Varios países de Europa y América Latina aplican impuestos a la riqueza como herramienta para que quienes poseen mayores patrimonios aporten más al Estado y contribuyan a reducir la desigualdad. En Noruega, donde el impuesto patrimonial existe desde 1892, esta política derivó en un fenómeno doble: fortaleció la transparencia y el financiamiento público, pero también motivó la salida del país de cientos de millonarios.
El tributo noruego ayudó, a lo largo de más de un siglo, a construir una cultura fiscal en la que cualquier ciudadano puede consultar las declaraciones de impuestos de otro. Si bien este modelo generó críticas de los sectores de mayores ingresos —y episodios de emigración— también se considera un pilar fundamental en la consolidación de una de las sociedades más igualitarias del mundo.
A mitad del cuerpo de la noticia, Ámbito señaló que durante las últimas elecciones el impuesto al patrimonio fue uno de los temas centrales del debate público, tras un período en el que el gobierno había aumentado la carga tributaria y endurecido los controles para quienes deciden mudarse al extranjero.
Actualmente, las personas físicas pagan un 1% sobre patrimonios netos entre USD 174.000 y USD 2 millones. Desde 2022, los patrimonios por encima de ese umbral tributan un 1,1%. En 2023, alrededor de 671.639 contribuyentes —aproximadamente el 12% de la población— abonaron este impuesto.
La normativa incluye deducciones: la vivienda principal tributa solo el 25% de su valor catastral, mientras que acciones y propiedades comerciales lo hacen sobre el 80%. Los activos en el extranjero también se consideran, aunque las deudas se pueden descontar.
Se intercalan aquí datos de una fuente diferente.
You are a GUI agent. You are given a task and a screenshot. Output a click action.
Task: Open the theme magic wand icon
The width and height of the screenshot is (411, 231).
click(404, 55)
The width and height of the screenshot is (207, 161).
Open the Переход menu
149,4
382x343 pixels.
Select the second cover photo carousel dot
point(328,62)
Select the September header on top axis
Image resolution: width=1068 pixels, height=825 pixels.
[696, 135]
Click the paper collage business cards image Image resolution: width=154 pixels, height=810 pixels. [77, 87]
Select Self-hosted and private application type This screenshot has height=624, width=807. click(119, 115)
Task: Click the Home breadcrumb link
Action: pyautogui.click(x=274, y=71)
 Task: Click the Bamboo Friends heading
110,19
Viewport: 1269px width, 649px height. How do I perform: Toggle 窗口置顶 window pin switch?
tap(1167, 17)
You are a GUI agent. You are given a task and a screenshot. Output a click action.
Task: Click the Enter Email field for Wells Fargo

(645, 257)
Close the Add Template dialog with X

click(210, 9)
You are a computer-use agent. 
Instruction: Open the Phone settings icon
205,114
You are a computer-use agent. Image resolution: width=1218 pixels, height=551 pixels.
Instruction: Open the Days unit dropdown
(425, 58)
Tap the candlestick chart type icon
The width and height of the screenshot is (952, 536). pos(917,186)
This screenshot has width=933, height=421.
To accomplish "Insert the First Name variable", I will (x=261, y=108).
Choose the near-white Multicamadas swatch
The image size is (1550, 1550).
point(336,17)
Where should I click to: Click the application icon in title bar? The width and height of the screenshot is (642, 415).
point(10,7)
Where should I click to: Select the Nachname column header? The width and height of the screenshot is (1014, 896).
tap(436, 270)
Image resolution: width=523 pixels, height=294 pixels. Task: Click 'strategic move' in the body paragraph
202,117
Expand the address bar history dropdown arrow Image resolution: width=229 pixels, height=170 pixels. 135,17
Noruega aplica además un “impuesto de salida” del 37,8% sobre las ganancias no realizadas que superen los USD 300.000, como la revalorización de acciones que aún no fueron vendidas. Los vacíos legales que permitían postergar indefinidamente su pago fueron eliminados en 2024.
En cuanto al impacto migratorio, datos del centro de estudios Civita muestran que 261 residentes con patrimonios superiores a USD 973.000 dejaron el país en 2022 y 254 en 2023, más del doble del promedio de años anteriores al endurecimiento fiscal. Entre las 400 personas más ricas de Noruega, 105 viven hoy en el extranjero.
Aun así, los ingresos fiscales provenientes del impuesto aumentaron y representan el 0,6% del PBI. “Estos hallazgos sugieren que el impuesto al patrimonio no obstaculiza directamente la inversión o el empleo a nivel de empresa”, explicó Roberto Iacono, profesor de la Universidad Noruega de Ciencia y Tecnología.
Una encuesta previa a las elecciones mostró que el 39% de los noruegos quería mantener o aumentar el impuesto patrimonial, un 23% prefería reducirlo y un 28% optaba por abolirlo.
El gobierno laborista busca ahora un acuerdo amplio de reforma fiscal para los próximos dos años, con la certeza de que el impuesto al patrimonio continuará vigente en alguna de sus formas.